§ **Problem to work on**: Wherever a line in the data holds the word "name", pull that line out.

§ **Working data**:
▼

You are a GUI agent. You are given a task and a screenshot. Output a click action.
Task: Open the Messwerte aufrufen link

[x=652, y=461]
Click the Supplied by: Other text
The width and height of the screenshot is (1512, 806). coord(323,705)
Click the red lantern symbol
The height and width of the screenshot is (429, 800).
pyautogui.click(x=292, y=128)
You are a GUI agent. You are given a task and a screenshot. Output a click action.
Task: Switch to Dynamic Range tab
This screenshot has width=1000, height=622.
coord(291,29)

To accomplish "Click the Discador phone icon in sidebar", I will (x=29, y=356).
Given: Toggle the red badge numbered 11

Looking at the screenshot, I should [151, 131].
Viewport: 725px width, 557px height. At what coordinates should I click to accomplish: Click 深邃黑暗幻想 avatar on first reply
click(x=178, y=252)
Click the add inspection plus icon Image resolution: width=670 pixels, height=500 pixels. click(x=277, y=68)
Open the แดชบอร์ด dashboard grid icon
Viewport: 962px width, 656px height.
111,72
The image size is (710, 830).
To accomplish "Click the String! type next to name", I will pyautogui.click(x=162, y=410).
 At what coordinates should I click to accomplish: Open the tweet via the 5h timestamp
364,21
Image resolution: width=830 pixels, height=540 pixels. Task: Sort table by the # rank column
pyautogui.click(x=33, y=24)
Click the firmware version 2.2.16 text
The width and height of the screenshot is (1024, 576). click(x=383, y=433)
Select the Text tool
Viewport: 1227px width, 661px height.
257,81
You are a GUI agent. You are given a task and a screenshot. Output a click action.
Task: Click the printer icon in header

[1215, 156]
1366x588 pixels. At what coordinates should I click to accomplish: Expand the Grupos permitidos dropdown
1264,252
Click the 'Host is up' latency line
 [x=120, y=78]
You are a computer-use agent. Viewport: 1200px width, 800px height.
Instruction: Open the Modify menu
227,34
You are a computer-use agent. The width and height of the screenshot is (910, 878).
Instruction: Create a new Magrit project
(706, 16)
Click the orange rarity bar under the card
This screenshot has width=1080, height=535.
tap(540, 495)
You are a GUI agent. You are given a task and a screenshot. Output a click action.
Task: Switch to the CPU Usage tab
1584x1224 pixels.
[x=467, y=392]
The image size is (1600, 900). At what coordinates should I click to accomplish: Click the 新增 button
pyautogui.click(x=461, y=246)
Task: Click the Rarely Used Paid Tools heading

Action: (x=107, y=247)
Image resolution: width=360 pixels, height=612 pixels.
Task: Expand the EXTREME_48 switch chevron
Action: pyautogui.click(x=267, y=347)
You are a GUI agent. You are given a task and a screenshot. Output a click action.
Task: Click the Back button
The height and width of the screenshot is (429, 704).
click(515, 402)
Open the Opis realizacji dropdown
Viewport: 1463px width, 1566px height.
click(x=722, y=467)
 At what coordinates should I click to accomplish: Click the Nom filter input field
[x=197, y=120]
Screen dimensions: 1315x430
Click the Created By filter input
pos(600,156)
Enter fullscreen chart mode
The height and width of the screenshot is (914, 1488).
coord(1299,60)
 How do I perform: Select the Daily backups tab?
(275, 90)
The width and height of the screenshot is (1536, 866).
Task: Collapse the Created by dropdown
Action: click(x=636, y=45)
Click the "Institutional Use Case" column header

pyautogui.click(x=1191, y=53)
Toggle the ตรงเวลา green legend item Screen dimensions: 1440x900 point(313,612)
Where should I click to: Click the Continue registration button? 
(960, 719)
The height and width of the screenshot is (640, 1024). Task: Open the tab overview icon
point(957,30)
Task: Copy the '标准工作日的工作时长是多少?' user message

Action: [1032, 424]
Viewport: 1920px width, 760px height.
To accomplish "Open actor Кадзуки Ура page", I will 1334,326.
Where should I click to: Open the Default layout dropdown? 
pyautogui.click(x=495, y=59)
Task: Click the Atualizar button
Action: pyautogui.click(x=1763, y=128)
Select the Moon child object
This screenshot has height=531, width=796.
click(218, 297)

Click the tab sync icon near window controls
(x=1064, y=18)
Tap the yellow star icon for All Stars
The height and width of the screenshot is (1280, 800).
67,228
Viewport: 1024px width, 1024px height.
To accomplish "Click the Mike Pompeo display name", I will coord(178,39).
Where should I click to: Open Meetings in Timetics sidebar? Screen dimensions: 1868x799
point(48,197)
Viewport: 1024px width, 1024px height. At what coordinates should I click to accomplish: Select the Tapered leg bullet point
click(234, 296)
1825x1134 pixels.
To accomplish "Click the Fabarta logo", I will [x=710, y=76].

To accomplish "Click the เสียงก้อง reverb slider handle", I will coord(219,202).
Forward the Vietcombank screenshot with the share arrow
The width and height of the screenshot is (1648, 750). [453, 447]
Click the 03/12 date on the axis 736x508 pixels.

▲

§ **Response box**:
To accomplish "Click the String! type next to name", I will pyautogui.click(x=162, y=410).
To accomplish "Click the Mike Pompeo display name", I will coord(178,39).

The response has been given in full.